Özellikle çocuk havuzlarında daha fazla özen gösterilmesi gerektiğini belirten Prof. Dr. Şener, yetişkinlerin bile çocuk havuzlarını kullanmasının viral enfeksiyon riskini artırabileceğini ifade etti. “Viral enfeksiyonlar daha sık görülürken, bakteriyel enfeksiyonlar daha nadir ortaya çıkıyor. Adenovirüs ve enterovirüs gibi virüslere klor seviyesindeki dalgalanmalar nedeniyle havuzda sıkça maruz kalınıyor. Çocuklar hastaysa ya da yaşlı bireylerse, klorun göz, ağız ve burun üzerinde zararlı etkileri olabiliyor. Genellikle gözde kızarıklık, akıntı ve batma gibi hafif şikayetlerle hastaneye başvuruluyor. Ancak havuz enfeksiyonu durumunda daha ağır tablolar da gelişebilir” dedi.
‘SUYUN KALİTESİ VE BAKTERİ DÜZEYİ ÇOK ÖNEMLİ’
Prof. Dr. Şener, havuzların yanı sıra akarsu yataklarında serinleme arayışında olanlara da dikkat edilmesi gerektiğini vurguladı. “Ağır enfeksiyonlar yalnızca havuzlarda değil, akarsularda da meydana gelebilir. Herkes otel havuzlarına erişim sağlayamaz; bazı kişiler baraj göletlerinde veya sulama kanallarında serinlemeye çalışır. Bu alanlarda daha çok bakteriyel ve paraziter enfeksiyon riski vardır. Hijyenik şartları uygun olan yerlerde viral enfeksiyonlar, hijyenik olmayan sularda ise bakteriyel ve paraziter enfeksiyonlar görülür. Bu tür enfeksiyonlar ciddi sonuçlar doğurabilir. Bazı parazitler burun yoluyla beyne ulaşarak ciddi sağlık sorunlarına yol açabilir. Eğer risk faktörünüz varsa bazı bakteriler ağır tablolara neden olabilir” şeklinde konuştu.

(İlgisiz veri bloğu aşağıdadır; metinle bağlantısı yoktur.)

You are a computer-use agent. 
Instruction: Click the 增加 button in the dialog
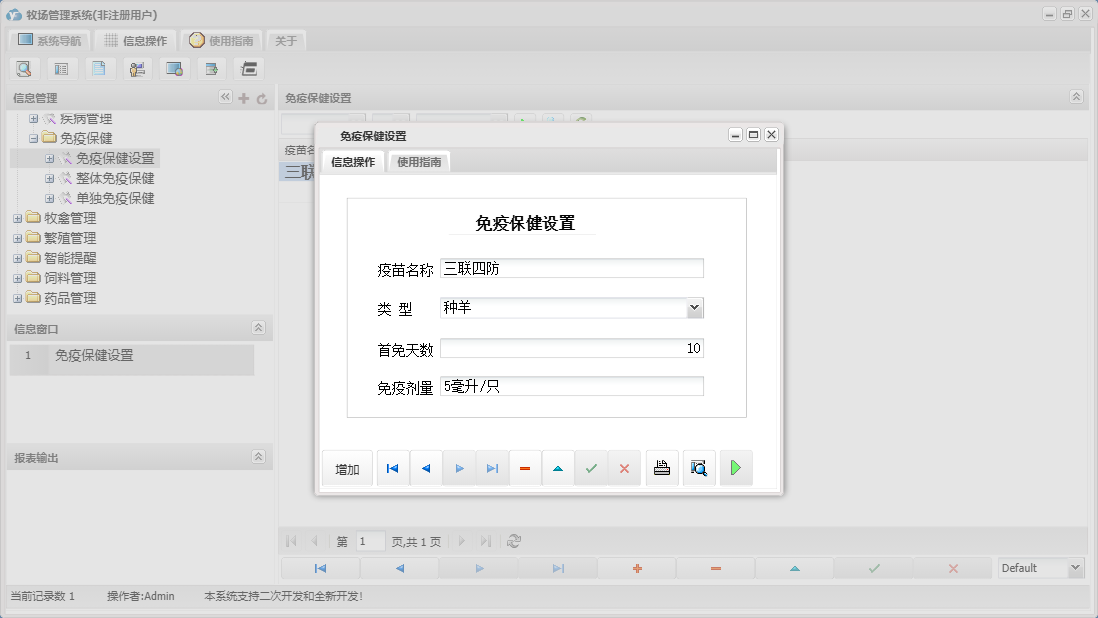[x=346, y=467]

‘DENİZ SUYU İLE DOLDURULAN HAVUZLAR DAHA GÜVENLİ’
Havuz yerine denize girmenin sıcak havalarda daha avantajlı olduğunu belirten Prof. Dr. Şener, deniz suyunun geniş bir alanda yayılması nedeniyle bakteri yoğunluğunun azalacağını ve deniz tuzunun antibakteriyel etkisinin bulunduğunu ifade etti. “Son dönemde bazı havuzların deniz suyuyla doldurulduğunu biliyoruz. Bu, klorla dezenfekte edilen geleneksel havuzlara göre bakteri ve virüs enfeksiyonları açısından daha güvenilir bir seçenek olabilir. Klor tek başına yeterli bir dezenfektan değildir. Ozon gibi daha güçlü dezenfektanlarla havuz temizliği yapılabilir, ancak bu maliyetli bir çözümdür. ‘Akarsu pis olmaz’ düşüncesiyle serinlemeye çalışanlara şunu hatırlatmak gerekir: Hepatit A virüsü bile bu sulardan bulaşabilir” dedi.
‘HAVUZ SUYUNA DALMAYIN’
Prof. Dr. Şener, havuz suyunun kesinlikle yutulmaması gerektiğini belirtti. “Suyun içine dalmayın. Havuzda bulunan bakteri, virüs veya parazitler ağız ve burun yoluyla vücuda girebilir. Göz mukozası veya dış kulak yoluyla da enfeksiyon kapmak mümkündür. Yaz tatilinde serinlemek için girilen herhangi bir su, ileriki yıllarda sağlık sorunlarına yol açabilir” dedi. Ayrıca, kadınların havuz gibi toplu kullanım alanlarında HPV virüslerinin bulaşmasından endişe duyduğunu hatırlatan Prof. Dr. Şener, düzgün klorlanmış bir havuzdan teknik olarak HPV virüsünün bulaşma olasılığının olmadığını vurguladı.
Prof. Dr. Şener, “Bazı virüsler idrarda kana neden olabiliyor. Ancak gözde sulanma, kızarıklık veya burun tıkanıklığı gibi belirtiler varsa; burun açıcı serum fizyolojik, ağrı kesici ve ateş düşürücü ile müdahale edilebilir. Bu durum, çocuklarda güneş çarpması ile de karıştırılabilir. Uzun süre güneş altında kalan çocuklarda sıvı kaybı nedeniyle ateş çıkabilir ve bu belirtiler karışabilir. Çocuğu birkaç gün izlemek önemlidir. Eğer çocuk bol sıvı alırsa daha çabuk toparlar. Ancak ateş devam ediyorsa ve tablo kötüleşiyorsa, bu adenovirüs, enterovirüs veya diğer viral enfeksiyonlarla ilişkili olabilir. Çocukluk dönemindeki bu tür enfeksiyonlara dikkat edilmesi gerekir, çünkü bulaşıcıdırlar. Bir çocuğun enfekte olması, havuza giren diğer çocukları da etkileyebilir” diyerek sözlerini tamamladı.